Ana Beatriz alerta para cláusulas essenciais, como exclusividade territorial — que impede a abertura de outro hotel da mesma bandeira nas redondezas — e performance mínima, que permite rever contratos caso os resultados não sejam atingidos. “É fundamental montar um time multidisciplinar desde o início: jurídico, contábil, financeiro e de mercado. Um projeto hoteleiro bem estruturado começa antes da fundação: nasce na mesa de negociação", alerta.
A operação hoteleira, do ponto de vista legal, precisa ser cuidadosamente separada da fase de construção. Em projetos como condo-hotéis, a marca hoteleira, quando não participa da oferta pública, não pode ser responsabilizada pelas obrigações da incorporadora.
A jurisprudência brasileira já reconheceu isso, inclusive em decisão do STJ envolvendo a Blue Tree. Mas essa separação exige precisão contratual. “A legislação é flexível, mas demanda clareza. Cláusulas de indenidade são chave para garantir segurança a todas as partes”, reforça Ana Beatriz.
Muito. Afinal, é o consumidor quem vivencia — ou não — a hospitalidade prometida no discurso de venda. Do lado do hóspede, contratos transparentes com regras sobre limpeza, horários, cancelamentos e reembolsos são vitais. Do lado do investidor, é imprescindível entender o que está sendo prometido ao público e como essa promessa será operacionalizada pela bandeira.
“Consumidores e investidores compartilham o mesmo interesse: transparência, equilíbrio e previsibilidade”, resume a autora. Um bom contrato protege reputações e, mais importante, protege experiências.
Muitos investidores entram no mundo da hotelaria com a cabeça do mercado imobiliário tradicional — e saem frustrados com os desafios operacionais. A hotelaria envolve normas trabalhistas, sanitárias, ambientais e uma operação complexa de atendimento ao cliente.
“Sem governança, sem alinhamento de expectativas e sem contratos claros sobre reinvestimento, performance e manutenção, o que era para ser uma parceria se torna um cabo de guerra”, alerta. Mecanismos como auditorias, cláusulas de rescisão por desempenho e mediação de conflitos ajudam a mitigar riscos e preservar o ativo.
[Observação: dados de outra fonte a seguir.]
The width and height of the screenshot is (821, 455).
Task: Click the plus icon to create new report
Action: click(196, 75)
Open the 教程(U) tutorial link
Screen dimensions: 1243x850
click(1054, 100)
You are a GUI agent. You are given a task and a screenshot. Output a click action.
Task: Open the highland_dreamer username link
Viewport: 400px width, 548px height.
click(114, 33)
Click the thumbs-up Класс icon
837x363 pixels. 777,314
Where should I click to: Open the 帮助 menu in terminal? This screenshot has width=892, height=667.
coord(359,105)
Um dos fenômenos mais impactantes recentes é o crescimento do short stay (locação de curta duração). Essa modalidade, impulsionada por plataformas digitais, representa conveniência para o hóspede e alta rentabilidade para o investidor. Mas ainda carece de mecanismos regulatórios equivalentes aos da hotelaria tradicional.
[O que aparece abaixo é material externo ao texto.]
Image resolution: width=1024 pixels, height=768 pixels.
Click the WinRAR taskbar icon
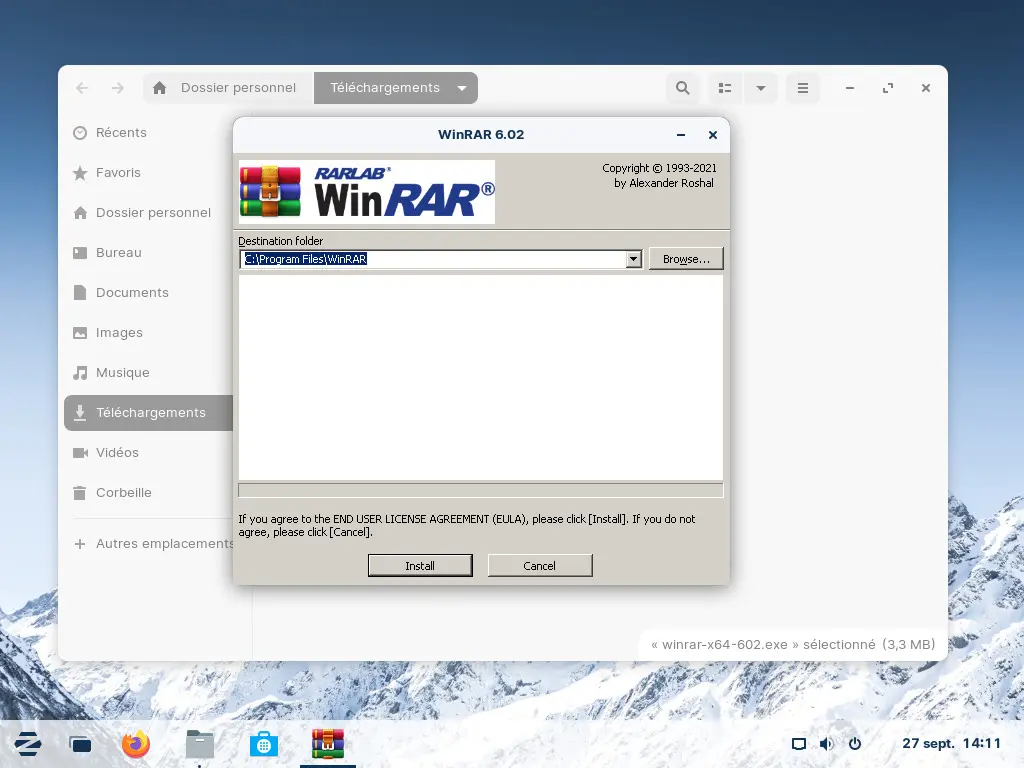pyautogui.click(x=328, y=744)
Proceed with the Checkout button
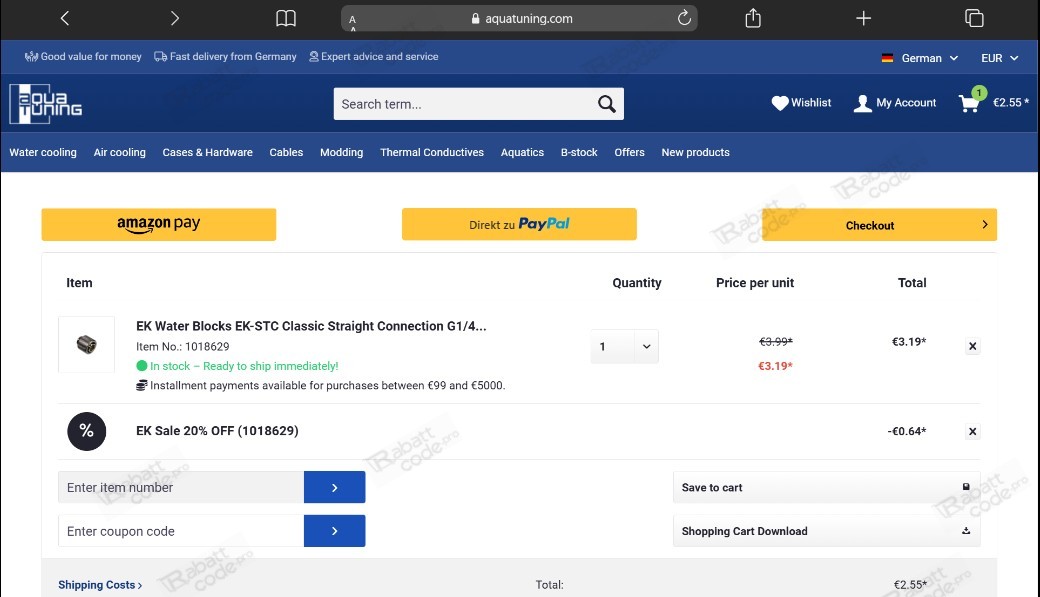 point(878,225)
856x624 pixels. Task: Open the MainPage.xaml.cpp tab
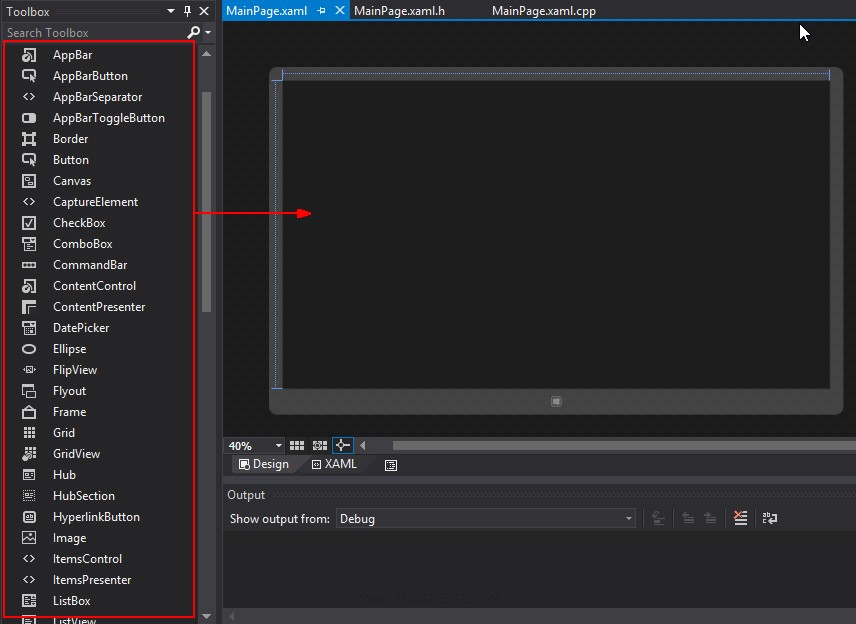(543, 11)
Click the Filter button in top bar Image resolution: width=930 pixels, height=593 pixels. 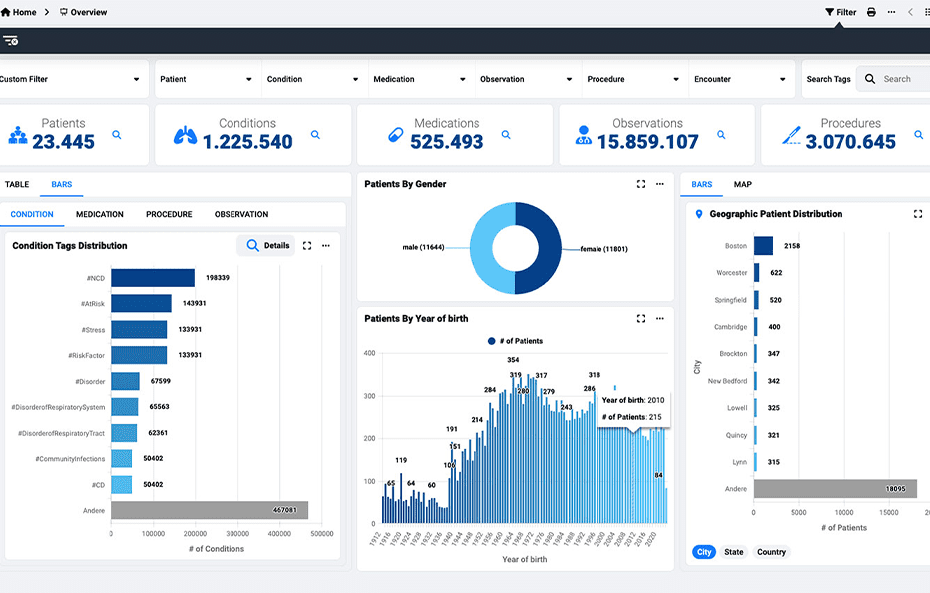pos(840,12)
Ana Beatriz enxerga um futuro híbrido: “A integração inteligente entre inovação e padrão é o caminho. O consumidor quer flexibilidade, mas também quer segurança. O desafio é equilibrar esses dois mundos.”
A integração entre o setor hoteleiro e o imobiliário não é uma tendência — é um novo estágio de maturidade. O futuro passa por projetos que misturam hospitalidade, experiência e gestão profissional.
E, nesse novo cenário, o Direito pode ser ponte — e não obstáculo. “O livro é um convite a ver o Direito como instrumento de confiança e hospitalidade. Mais do que um manual técnico, é uma ferramenta para fortalecer parcerias, inspirar o setor e garantir que a promessa da marca vire uma boa experiência do cliente”, conclui Ana Beatriz.